Yes, connectivity will be a problem in that example.  If you make the lines
`is_startpoint=false` and they're not connected to something else, then you
won't be able to route over them.

You will need to do some pre-processing here - create artificial nodes at
the points where the substation boundaries cross the lines and connect both
ways to those artificial nodes.

daniel

On Thu, Aug 24, 2017 at 2:33 PM, François Lacombe <fl.infosrese...@gmail.com
> wrote:

>
> 2017-08-24 23:18 GMT+02:00 Daniel Patterson <dan...@mapbox.com>:
>
>> Franccois,
>>
>>   In the lua profiles, you can set the `result.is_startpoint` property in
>> `process_way` (used to be `way_function`) to determine whether you can snap
>> to them.  We currently use this for ferry routes - paths can use them, but
>> can't start/end on them.

◆ **Instructions**
(1) In the email, begin at the words "On Thu, Aug" and stop after "start/end on them.". Write that stretch out again with "ferry routes" swapped for "bus routes".
(2) Answer these questions from the email:
(a) What was `process_way` called before?
(b) What should be created at the points where the substation boundaries cross the lines?
(c) What happens if the lines are set to `is_startpoint=false` and aren't connected to something else?

◆ **Collected material**
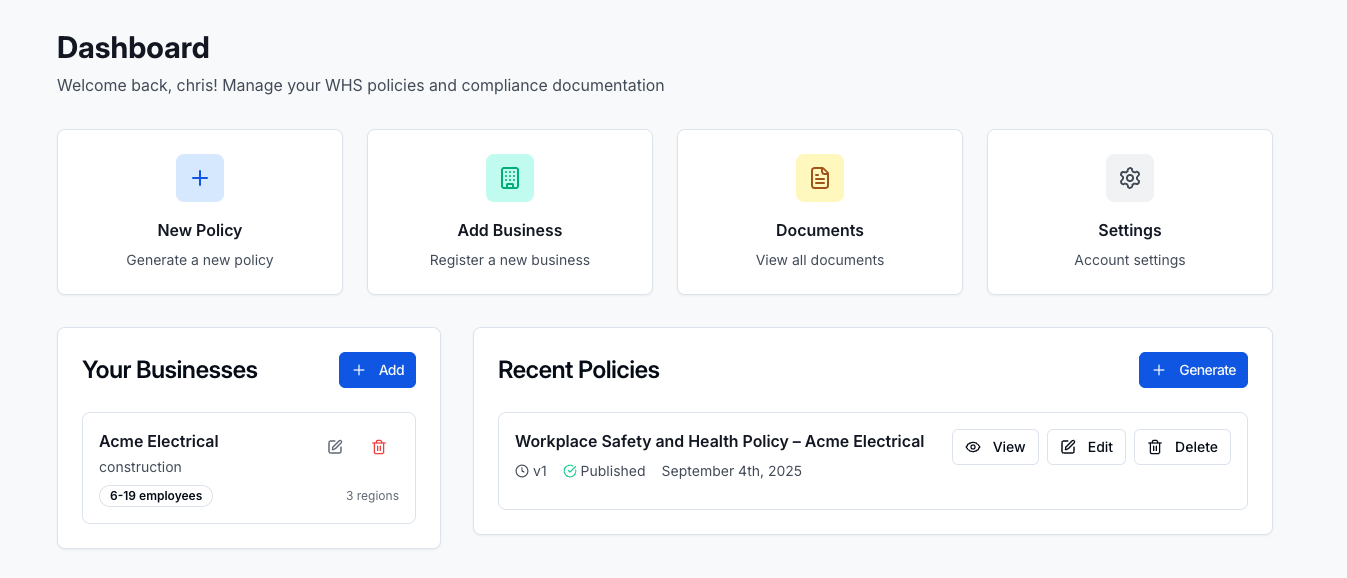Click the blue plus icon for New Policy
This screenshot has width=1347, height=578.
[x=200, y=178]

◆ **Set of answers**
(1)
On Thu, Aug 24, 2017 at 2:33 PM, François Lacombe <fl.infosrese...@gmail.com
> wrote:

>
> 2017-08-24 23:18 GMT+02:00 Daniel Patterson <dan...@mapbox.com>:
>
>> Franccois,
>>
>>   In the lua profiles, you can set the `result.is_startpoint` property in
>> `process_way` (used to be `way_function`) to determine whether you can snap
>> to them.  We currently use this for bus routes - paths can use them, but
>> can't start/end on them.

(2)
(a) `way_function`
(b) Artificial nodes, connected both ways.
(c) You won't be able to route over them.